Roddenberry was the creator of the "Star Trek" series. His ashes were on the company's first memorial spaceflight in 1997, along with those of the controversial 1960s icon Timothy Leary. Since then, Space Services has sponsored four more memorial flights, including one to the moon.
Doohan did not get quite the ride Roddenberry got, at least not yet. April's launch was a suborbital mission, meaning the spacecraft -- and the remains onboard -- reached the outer reaches of the atmosphere and fell back to Earth.
"We launch his remains into space and return them so there's a keepsake of a little bit of Scotty who has flown to space," Chafer said.
But Chafer said another portion of Doohan's ashes will fly on a future mission, when they will be released into orbit.
Not Just for Scotty
Also on board this flight were the ashes of a man who's been to space before -- Mercury astronaut Gordon Cooper, who orbited the Earth in 1963 and 1965.
Although it's the more well-known passengers on memorial flights who grab the headlines, hundreds of ordinary citizens are buying the service, which can cost as little as $1,000 for a suborbital flight.
"I think people are generally surprised when they begin to see that it's a memorial service that really almost anyone can afford," Chafer said. "Of course memorials are for the living and, as a result, we work very closely with the families…Actually our service is much more for the families than it is for the person that's departed."
But Space Services has competition in providing nontraditional memorials. Author Hunter S. Thompson had his ashes launched, not in a rocket, but from a cannon, as fireworks exploded to the tune of Bob Dylan's "Mr. Tambourine Man."
More and more families are looking for dramatic send-offs for their loved ones, and the options range from merely unusual to truly bizarre.
LifeGem creates memorial diamonds using the carbon from a person's ashes or a lock of hair.
Another company, Eternal Reefs, combines ashes with concrete to make artificial coral reefs, which are then placed in the Atlantic Ocean or Gulf of Mexico.
A loved one's remains can also nourish the lawn or garden, in the form of a special potting soil made by a new company called Floramorial. The price tag? About $250 for pets, or $350 for people.
Eternal Ascent in Florida will send ashes up to five miles above the Earth's surface in a large balloon that explodes when it reaches a certain altitude, scattering remains in the upper reaches of the atmosphere.
"Once they see that balloon leave their hands and go up to heaven…it's a closure like none other," said Joanie West, owner of Eternal Ascent.
Why so many options? And why now?
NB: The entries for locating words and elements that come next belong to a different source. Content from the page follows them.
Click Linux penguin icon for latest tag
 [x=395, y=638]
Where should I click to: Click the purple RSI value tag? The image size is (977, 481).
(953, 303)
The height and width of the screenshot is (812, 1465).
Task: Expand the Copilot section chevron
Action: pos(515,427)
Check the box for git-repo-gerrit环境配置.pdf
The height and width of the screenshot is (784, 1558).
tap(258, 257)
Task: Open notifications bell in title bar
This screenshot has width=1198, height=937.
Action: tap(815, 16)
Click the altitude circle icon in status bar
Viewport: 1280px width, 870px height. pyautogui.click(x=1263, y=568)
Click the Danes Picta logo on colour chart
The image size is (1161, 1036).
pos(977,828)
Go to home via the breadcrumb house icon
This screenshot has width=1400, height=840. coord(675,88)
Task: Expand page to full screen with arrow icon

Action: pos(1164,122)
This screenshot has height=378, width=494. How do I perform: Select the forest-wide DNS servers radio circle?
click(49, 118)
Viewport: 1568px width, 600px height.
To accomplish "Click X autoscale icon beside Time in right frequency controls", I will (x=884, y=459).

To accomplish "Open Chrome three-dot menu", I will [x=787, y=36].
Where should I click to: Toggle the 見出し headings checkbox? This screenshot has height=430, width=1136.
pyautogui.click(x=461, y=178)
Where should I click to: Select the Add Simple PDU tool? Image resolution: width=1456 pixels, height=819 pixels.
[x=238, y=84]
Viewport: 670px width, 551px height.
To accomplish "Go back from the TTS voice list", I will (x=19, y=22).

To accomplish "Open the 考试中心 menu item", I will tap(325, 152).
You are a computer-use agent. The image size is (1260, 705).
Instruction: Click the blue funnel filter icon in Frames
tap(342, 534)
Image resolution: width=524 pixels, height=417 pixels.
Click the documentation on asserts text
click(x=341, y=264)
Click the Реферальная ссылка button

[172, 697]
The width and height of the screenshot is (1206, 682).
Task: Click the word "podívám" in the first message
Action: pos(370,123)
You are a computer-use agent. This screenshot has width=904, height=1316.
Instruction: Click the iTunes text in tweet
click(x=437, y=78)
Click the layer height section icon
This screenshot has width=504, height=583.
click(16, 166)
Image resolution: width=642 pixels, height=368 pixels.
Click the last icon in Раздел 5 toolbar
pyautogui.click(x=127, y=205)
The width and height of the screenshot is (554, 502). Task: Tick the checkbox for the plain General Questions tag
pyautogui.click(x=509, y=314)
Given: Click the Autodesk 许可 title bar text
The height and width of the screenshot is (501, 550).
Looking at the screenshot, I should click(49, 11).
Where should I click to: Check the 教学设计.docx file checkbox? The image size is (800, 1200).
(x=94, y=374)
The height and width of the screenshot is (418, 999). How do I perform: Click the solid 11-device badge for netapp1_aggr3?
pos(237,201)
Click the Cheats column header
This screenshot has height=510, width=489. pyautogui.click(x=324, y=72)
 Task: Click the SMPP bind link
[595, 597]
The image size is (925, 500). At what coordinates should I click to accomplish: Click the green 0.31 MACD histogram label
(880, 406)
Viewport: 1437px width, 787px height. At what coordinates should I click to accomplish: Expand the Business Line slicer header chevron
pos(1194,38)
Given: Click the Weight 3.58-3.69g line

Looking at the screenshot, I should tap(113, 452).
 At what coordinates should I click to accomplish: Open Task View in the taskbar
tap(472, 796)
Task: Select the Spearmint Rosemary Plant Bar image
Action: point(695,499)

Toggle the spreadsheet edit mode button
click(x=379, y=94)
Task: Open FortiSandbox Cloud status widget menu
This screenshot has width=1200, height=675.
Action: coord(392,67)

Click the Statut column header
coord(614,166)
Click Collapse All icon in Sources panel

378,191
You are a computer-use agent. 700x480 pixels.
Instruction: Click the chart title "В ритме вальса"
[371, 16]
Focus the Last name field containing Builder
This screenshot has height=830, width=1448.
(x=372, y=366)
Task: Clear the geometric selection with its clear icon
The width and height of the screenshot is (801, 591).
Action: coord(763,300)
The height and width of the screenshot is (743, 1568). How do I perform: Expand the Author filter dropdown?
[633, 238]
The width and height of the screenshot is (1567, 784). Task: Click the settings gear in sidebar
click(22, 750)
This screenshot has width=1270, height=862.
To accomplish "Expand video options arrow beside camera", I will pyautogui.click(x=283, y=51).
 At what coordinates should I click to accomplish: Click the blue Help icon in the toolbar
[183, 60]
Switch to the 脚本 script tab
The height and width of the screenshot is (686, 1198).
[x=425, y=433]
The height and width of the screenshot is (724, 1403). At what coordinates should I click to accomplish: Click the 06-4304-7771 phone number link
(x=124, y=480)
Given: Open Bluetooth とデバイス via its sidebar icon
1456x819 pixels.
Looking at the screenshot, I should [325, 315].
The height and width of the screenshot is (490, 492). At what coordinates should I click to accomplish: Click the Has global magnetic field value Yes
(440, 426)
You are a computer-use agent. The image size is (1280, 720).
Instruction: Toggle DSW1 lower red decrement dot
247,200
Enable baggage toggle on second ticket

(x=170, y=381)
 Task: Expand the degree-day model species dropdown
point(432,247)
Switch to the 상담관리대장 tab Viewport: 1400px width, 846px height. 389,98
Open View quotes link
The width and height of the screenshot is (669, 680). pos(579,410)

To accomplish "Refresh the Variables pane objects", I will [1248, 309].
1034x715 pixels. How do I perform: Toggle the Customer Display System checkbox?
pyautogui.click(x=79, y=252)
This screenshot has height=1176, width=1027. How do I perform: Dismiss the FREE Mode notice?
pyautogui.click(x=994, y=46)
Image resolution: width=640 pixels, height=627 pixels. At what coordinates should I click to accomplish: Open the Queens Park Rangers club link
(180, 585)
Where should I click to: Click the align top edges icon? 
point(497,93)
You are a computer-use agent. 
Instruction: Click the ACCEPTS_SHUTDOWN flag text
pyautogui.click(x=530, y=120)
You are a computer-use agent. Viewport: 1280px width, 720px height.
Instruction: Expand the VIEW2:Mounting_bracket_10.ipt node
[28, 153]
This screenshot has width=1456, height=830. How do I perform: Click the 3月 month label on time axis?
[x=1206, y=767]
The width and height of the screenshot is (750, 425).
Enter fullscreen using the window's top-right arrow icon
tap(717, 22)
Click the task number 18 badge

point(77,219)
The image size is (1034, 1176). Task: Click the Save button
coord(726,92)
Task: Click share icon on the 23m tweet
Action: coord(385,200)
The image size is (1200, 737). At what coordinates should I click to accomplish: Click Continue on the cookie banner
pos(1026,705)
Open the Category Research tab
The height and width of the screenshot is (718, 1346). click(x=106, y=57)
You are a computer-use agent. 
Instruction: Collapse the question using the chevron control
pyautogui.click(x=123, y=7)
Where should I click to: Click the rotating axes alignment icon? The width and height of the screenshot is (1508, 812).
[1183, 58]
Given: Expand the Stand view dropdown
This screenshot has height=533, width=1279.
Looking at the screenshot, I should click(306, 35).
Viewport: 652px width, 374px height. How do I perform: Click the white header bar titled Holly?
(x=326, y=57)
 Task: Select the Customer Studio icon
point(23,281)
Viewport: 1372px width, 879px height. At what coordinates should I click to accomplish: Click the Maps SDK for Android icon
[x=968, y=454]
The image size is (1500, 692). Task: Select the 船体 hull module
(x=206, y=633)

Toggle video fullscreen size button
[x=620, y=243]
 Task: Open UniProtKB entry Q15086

Chafer believes it's reflective of the baby-boom generation, which he said expects to shake things up even after death.
"As we baby boomers are getting to the age where we're thinking about what our memorial services will be, we want to do something a little bit different from what our parents and grandparents did," Chafer said.
"We want something that's less focused on grief and mourning…something that celebrates the life that we lived or makes a statement about what's important to us."